Голос его спокоен, словно никакой опасности нет и в помине. Мы поднимаемся и… падаем снова. Похоже, что на нас обрушивается само небо. Мины с воем вспарывают неподатливый воздух. С лета вгрызаясь в твердую землю, они захлебываются от бессильной ярости и с гулом рвутся в каком-нибудь десятке шагов. Одна, другая, третья… десятая. Осколки, пронзительно взвизгивая, проносятся справа и слева, сзади и впереди. Черная стена дыма вдруг подскакивает к нам вплотную, и мы оказываемся в самой гуще разрывов. Все сливается в сплошной грохот и вой.
Прижавшись щекой к острой ледяной кочке, кошусь краешком глаза в сторону. Словно кто-то невидимый в одну секунду с силой втыкает в землю множество граммофонных труб. Все одинаково черные, они несколько мгновений пляшут на своих коротеньких ножках, воздев жерла к небу и грохоча на полную мощность. И от этого грохота по коже пробегает мороз, а на затылке шевелятся волосы. «Неужто придется погибнуть здесь, на этом «пупе земли», который мы все-таки отстояли?..»
Еще крепче вдавливаюсь в землю. Это делается само собой, инстинктивно. Мозг работает лихорадочно. Мысли несутся, наталкиваясь одна на другую. И все противные, мрачные, страшные.
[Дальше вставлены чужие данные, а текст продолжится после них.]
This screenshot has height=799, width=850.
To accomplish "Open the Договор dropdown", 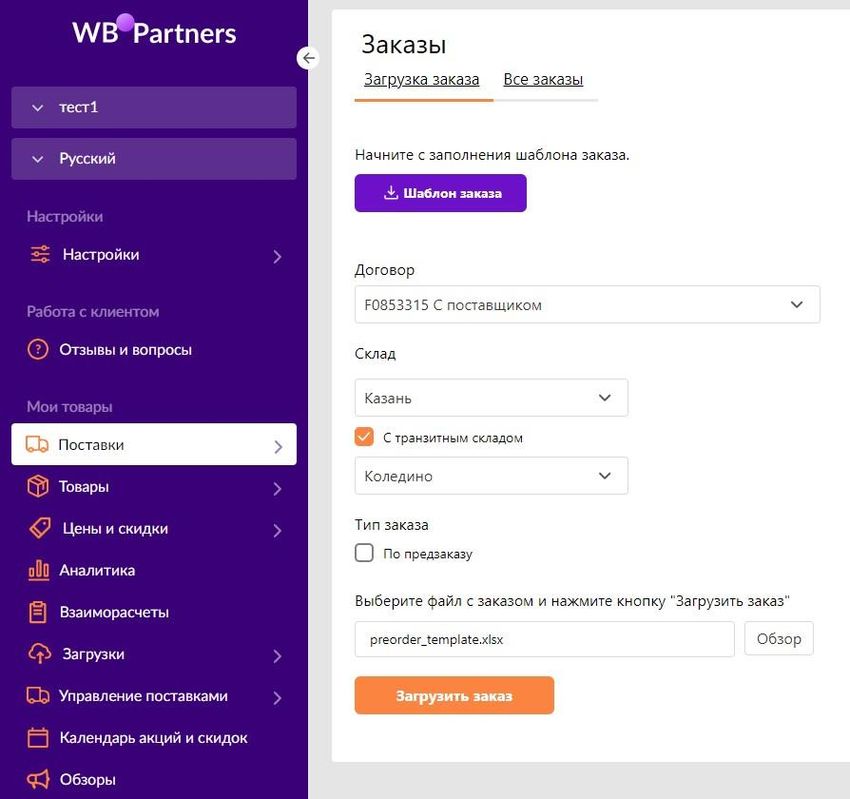I will [x=587, y=305].
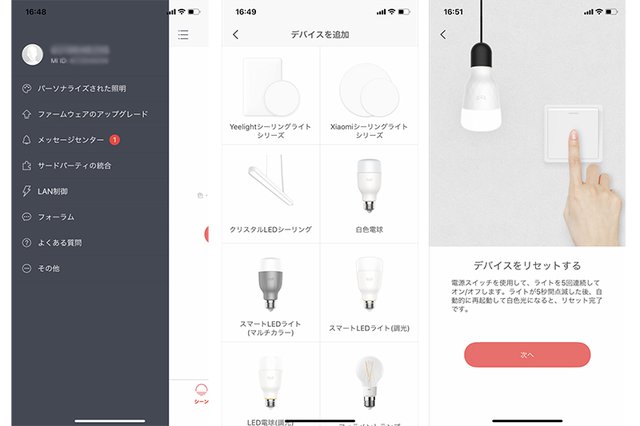Select サードパーティの統合 puzzle icon

[27, 166]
Вот она, пляска смерти. Теперь образ костлявой старухи с косой за плечами для меня навсегда померк. Пусть он останется на совести художников и поэтов, которые его выдумали. Только бы остаться живым. И тогда я сам могу рассказать им, как выглядит «старая». Вот она, рядом, в виде грохочущих труб, сотканных из вонючего черного дыма, которые, кривляясь и корчась на кривых коротеньких ножках, то подступают вплотную, то вдруг отскакивают далеко прочь. И грохочут, грохочут, грохочут…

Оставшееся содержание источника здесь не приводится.